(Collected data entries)
————————
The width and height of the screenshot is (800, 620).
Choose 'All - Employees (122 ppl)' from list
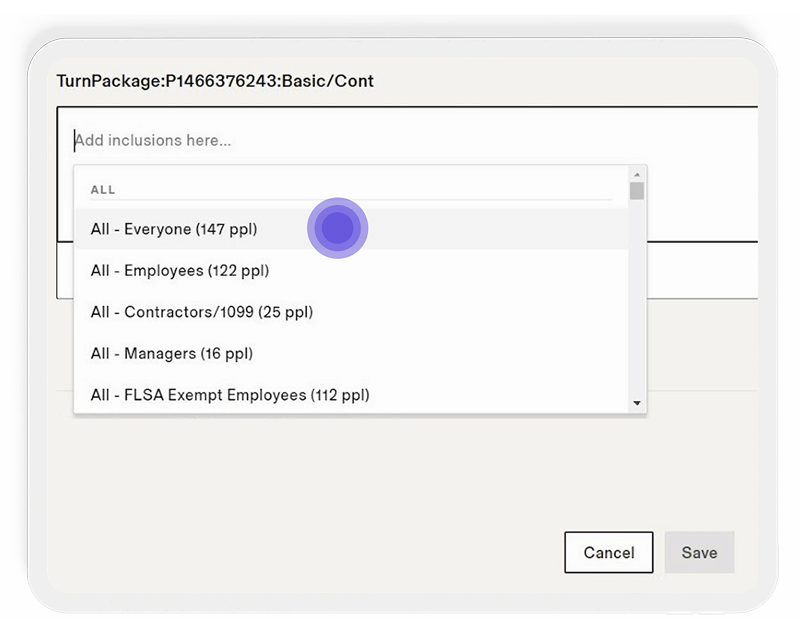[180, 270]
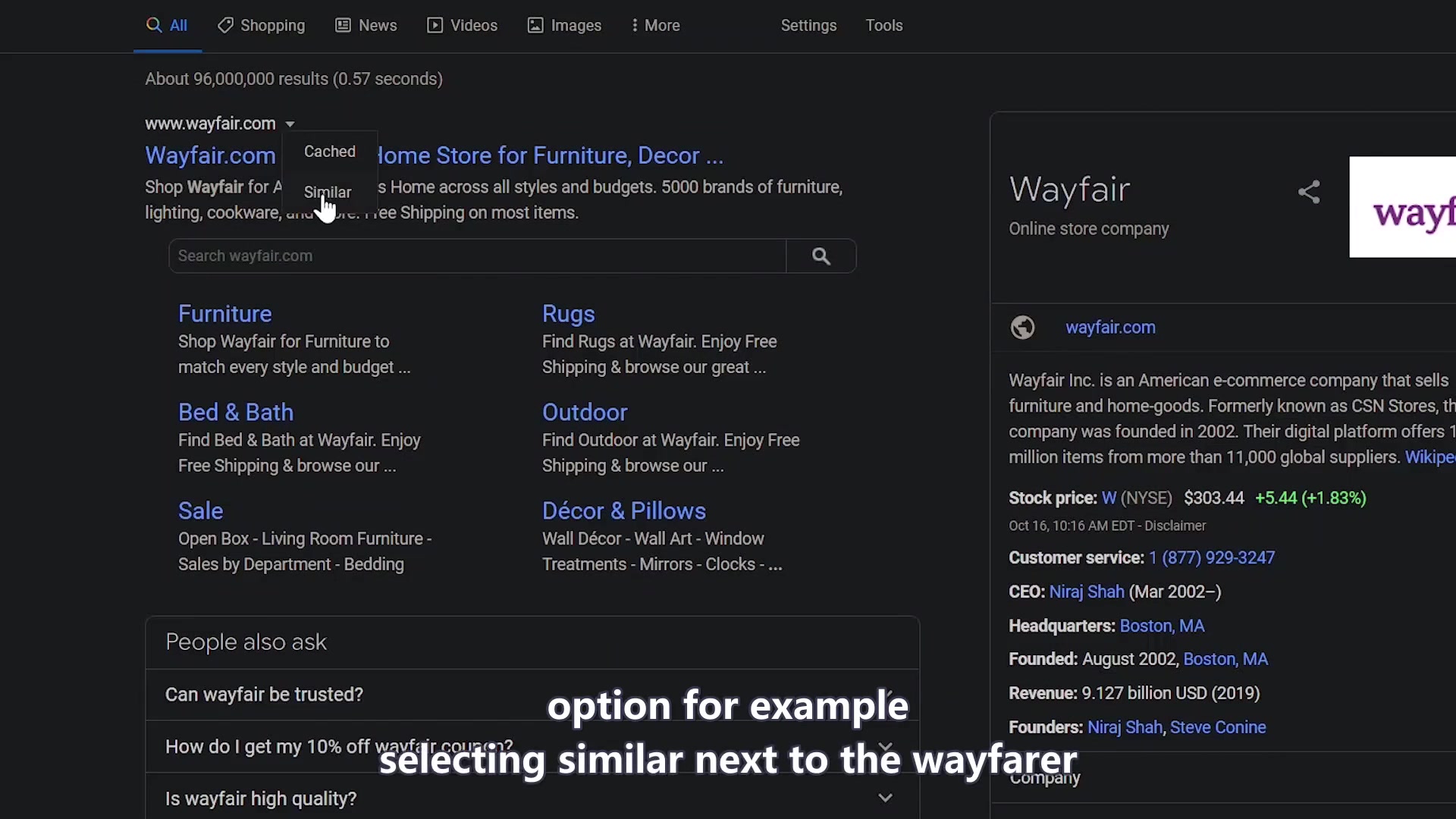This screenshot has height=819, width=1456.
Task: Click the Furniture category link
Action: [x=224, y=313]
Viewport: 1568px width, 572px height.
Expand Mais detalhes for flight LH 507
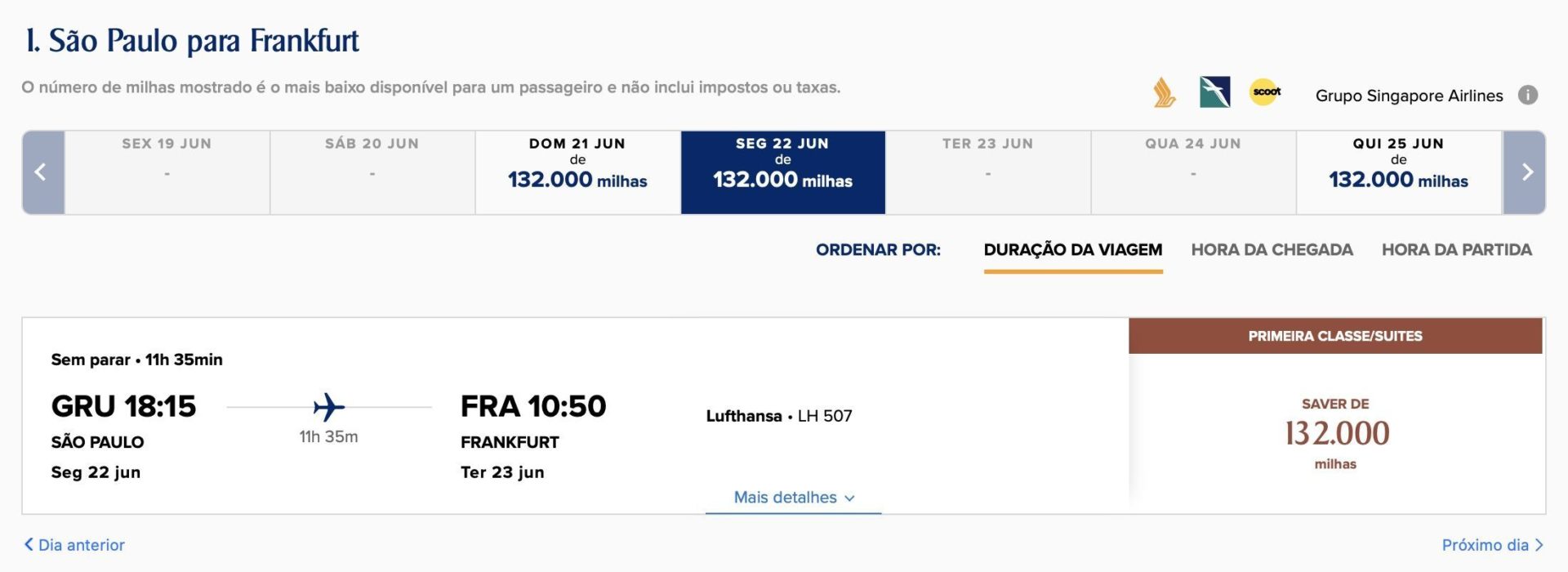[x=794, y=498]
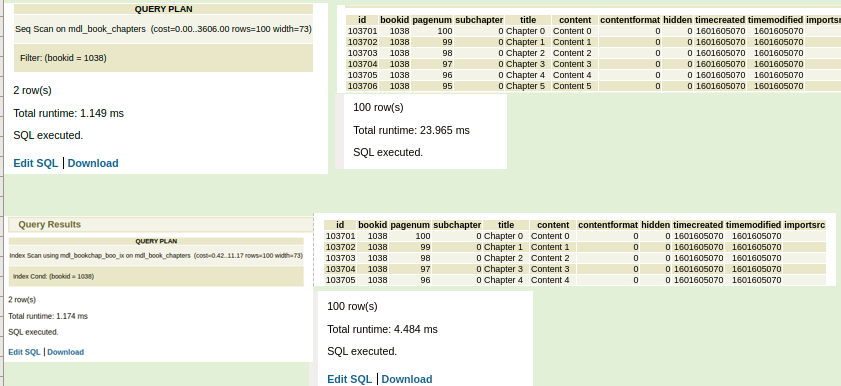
————————
> WORK ITEM
Your answer should be the lines above from the one that contains "Viewport: 1568px width, 572px height." through the last, set down exactly, with the pictures removed.

> OUTPUT
Viewport: 1568px width, 572px height.
Expand Mais detalhes for flight LH 507
[x=794, y=498]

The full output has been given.